I have owned Polaris ,Yamaha ,and Honda . The Honda is hands down the most reliable 4 wheeler .The Honda Rancher 350 4x4 has all the power you really need for hunting and hauling light loads ,and it wont break the bank . I would go to a Foreman for heavy duty chores . My friend has a Polaris Sportsman 700 ,and he had it in the shop twice the first year he owned it .


----------



## Houghton laker (Jan 5, 2002)

I have a 2003 handa Foreman, manual shift...Love it...just wish I had a windshield on it...it has the plastic cover over tha handlebar area so you cannot attach a windshield! The snows were so heavy last year that I only put 40 miles on it icefishing up at Houghton lake...it was snowmobile only traffic!


----------



## bsr (Jan 25, 2005)

I have been running a bombardier quad for years, dont sell yourself short when it comes to buying your self a workhorse.from working a farm or just pulling deer out of swamps,do your homework before you buy .the warranty is the best on the market. you only get what you pay for.


----------



## neversunk (Jan 21, 2004)

Stay away from the suzuki king quad 700....theres articles on the forums at ATV magazine or ATV connection (cant remember which....but found it using google).
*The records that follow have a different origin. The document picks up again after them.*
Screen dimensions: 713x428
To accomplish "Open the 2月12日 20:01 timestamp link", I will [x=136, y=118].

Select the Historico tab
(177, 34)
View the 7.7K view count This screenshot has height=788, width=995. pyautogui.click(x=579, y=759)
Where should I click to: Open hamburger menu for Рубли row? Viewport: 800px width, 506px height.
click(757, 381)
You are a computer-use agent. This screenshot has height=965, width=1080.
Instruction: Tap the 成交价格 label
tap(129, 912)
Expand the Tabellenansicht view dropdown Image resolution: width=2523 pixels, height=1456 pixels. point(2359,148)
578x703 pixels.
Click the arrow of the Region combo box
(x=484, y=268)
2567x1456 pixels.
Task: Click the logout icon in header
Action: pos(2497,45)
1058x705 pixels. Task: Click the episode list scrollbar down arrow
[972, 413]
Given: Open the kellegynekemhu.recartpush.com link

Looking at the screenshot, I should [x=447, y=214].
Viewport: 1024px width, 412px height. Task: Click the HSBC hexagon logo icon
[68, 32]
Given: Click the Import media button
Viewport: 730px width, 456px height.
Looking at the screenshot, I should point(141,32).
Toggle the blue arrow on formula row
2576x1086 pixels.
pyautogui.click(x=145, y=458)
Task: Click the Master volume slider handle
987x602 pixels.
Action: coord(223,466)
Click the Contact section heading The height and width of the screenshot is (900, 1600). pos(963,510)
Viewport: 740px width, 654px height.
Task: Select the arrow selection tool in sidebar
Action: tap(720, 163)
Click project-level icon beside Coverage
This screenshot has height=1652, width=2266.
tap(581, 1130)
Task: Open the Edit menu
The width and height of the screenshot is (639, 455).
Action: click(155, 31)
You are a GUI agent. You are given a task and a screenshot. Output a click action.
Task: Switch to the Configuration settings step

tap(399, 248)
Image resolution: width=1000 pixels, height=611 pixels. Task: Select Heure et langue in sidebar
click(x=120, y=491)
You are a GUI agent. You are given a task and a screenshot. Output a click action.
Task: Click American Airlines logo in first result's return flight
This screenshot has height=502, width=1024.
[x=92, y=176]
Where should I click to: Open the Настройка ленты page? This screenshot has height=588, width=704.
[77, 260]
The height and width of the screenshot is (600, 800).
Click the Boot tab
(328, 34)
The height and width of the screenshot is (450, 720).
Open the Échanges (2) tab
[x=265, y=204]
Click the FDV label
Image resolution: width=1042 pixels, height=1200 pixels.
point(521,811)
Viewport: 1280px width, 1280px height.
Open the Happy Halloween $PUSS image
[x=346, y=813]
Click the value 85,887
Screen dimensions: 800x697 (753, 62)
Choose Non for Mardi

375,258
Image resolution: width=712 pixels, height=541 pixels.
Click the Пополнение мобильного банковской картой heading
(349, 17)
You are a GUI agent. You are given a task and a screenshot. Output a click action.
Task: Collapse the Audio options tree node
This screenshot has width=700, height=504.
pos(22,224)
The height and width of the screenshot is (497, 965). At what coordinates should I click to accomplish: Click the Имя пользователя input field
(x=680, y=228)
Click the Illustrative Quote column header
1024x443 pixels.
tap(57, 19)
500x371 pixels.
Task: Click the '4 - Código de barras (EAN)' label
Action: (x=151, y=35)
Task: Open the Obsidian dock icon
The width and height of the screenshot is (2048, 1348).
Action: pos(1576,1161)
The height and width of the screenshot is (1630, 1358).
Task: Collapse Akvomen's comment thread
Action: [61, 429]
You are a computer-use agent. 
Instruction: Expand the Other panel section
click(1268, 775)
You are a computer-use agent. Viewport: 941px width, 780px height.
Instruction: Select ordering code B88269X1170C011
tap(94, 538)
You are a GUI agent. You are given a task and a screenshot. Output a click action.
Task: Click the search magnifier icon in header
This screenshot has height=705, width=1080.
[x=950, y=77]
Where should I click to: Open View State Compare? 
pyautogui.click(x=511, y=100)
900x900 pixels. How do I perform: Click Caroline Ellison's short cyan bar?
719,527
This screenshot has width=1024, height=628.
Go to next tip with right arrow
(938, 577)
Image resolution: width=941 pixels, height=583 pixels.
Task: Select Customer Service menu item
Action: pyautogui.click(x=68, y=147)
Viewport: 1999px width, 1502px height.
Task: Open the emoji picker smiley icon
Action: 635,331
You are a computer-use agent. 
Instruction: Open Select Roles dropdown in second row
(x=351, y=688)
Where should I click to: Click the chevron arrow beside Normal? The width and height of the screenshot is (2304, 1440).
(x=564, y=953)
The owners love them until they use reverse and it welds the bearing onto the shaft and causes the whole engine block casting to break where the transmission mounts to it. They have admitted to the problem and have been fixing them when it occurs while on warranty....but can you say "BIG $$$$$$?" Imagine paying for that a year after your warranty had expired.....shame on suzuki for not giving a blanket warranty on this issue for all owners. The new 650 honda rincon with the transmision has had some issues too because the oil in the transmission is shared with the oil in the engine. Any water in the oil isues from going thru water too deep cause the trans to puke out. Many owners are also complaining about the lack of full locking 4 wheel drive as well as the drum brakes instead of disks. You will find those forums very informative. They yamaha griz sure seems to get some great reviews though....good luck....


----------



## Ole Spike (Nov 22, 2004)

My '86 Honda has been absolutely bulletproof. I have beaten this machine for years including completely submerging it where it rolled over and floated upside down with nothing but part of the tires showing. Have rolled it down hills end over end and it will run upside down, although smoking badly. Would buy another one if this one ever dies.


----------



## DANIEL MARK ZAPOLSKI (Sep 23, 2002)

I Bought My 700 Last Good Friday 2004 Put On Over 1000 Miles/cut Down 7 Giant Silver Maples And Hauled All The Wood Away And Brush No Problems At All!! The Only Problem Is That It Has So Much Power I Can't Stay Off Of It! Just Use Some Good P.m.


----------



## bklompy (Apr 6, 2005)

nuthin Better than an old honda big red es one word sums it TANK:evil:


----------